- [WHAT YOU NEED TO DO]: Restate word for word the lines beginning with the one that contains "Gabinety kosmetyczne (1048, 467)" and ending at the bottom of the records below, both included.

- [THE DATA]:
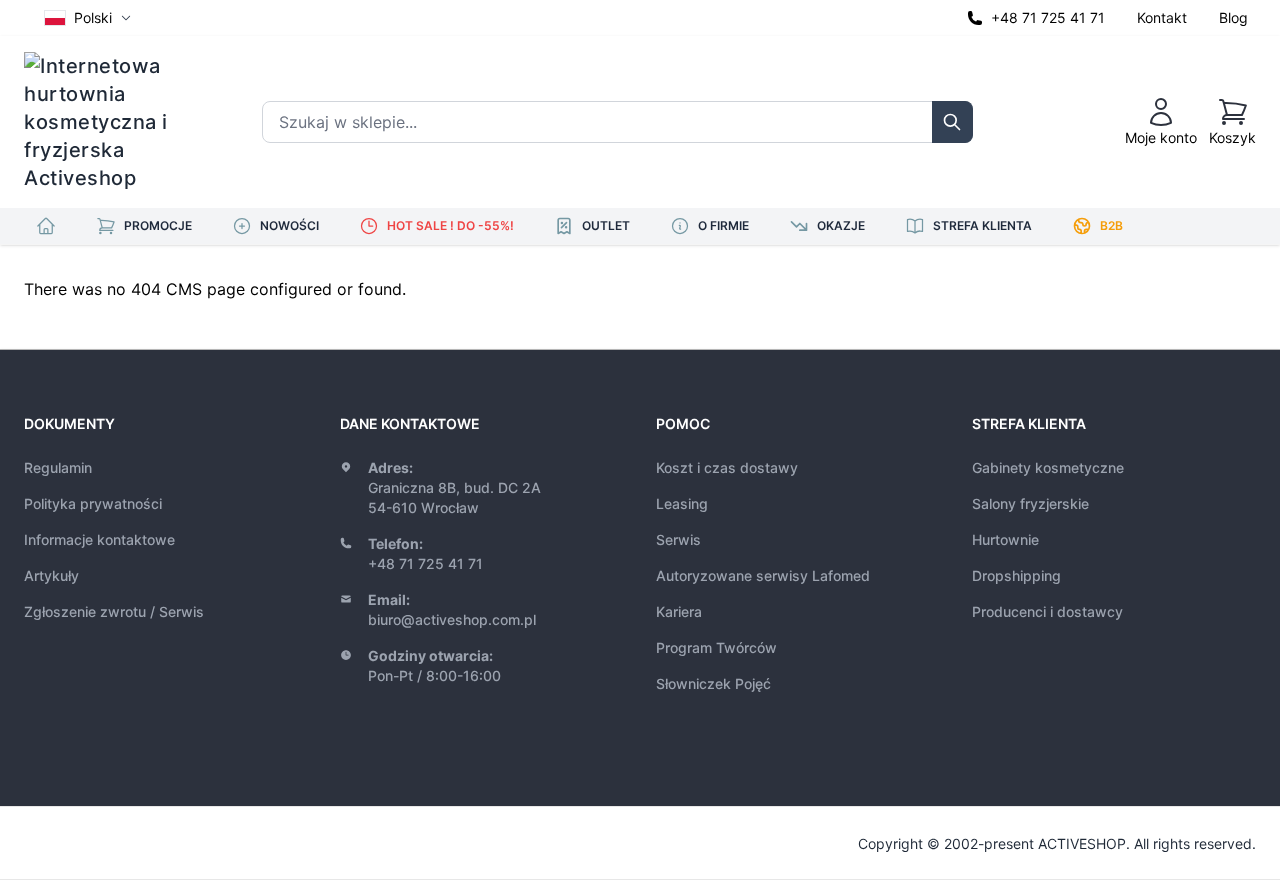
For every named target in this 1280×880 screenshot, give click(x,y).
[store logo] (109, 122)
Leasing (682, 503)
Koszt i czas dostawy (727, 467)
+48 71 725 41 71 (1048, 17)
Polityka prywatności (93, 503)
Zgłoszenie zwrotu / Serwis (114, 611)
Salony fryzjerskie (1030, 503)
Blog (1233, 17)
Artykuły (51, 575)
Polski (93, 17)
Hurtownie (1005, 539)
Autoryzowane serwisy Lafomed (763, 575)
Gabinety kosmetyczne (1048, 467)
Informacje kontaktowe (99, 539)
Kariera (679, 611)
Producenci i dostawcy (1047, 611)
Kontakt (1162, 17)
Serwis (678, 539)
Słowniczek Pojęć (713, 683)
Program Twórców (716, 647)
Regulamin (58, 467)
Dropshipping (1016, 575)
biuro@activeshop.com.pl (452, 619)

- [RESPONSE TO THE EXERCISE]:
Gabinety kosmetyczne (1048, 467)
Informacje kontaktowe (99, 539)
Kariera (679, 611)
Producenci i dostawcy (1047, 611)
Kontakt (1162, 17)
Serwis (678, 539)
Słowniczek Pojęć (713, 683)
Program Twórców (716, 647)
Regulamin (58, 467)
Dropshipping (1016, 575)
biuro@activeshop.com.pl (452, 619)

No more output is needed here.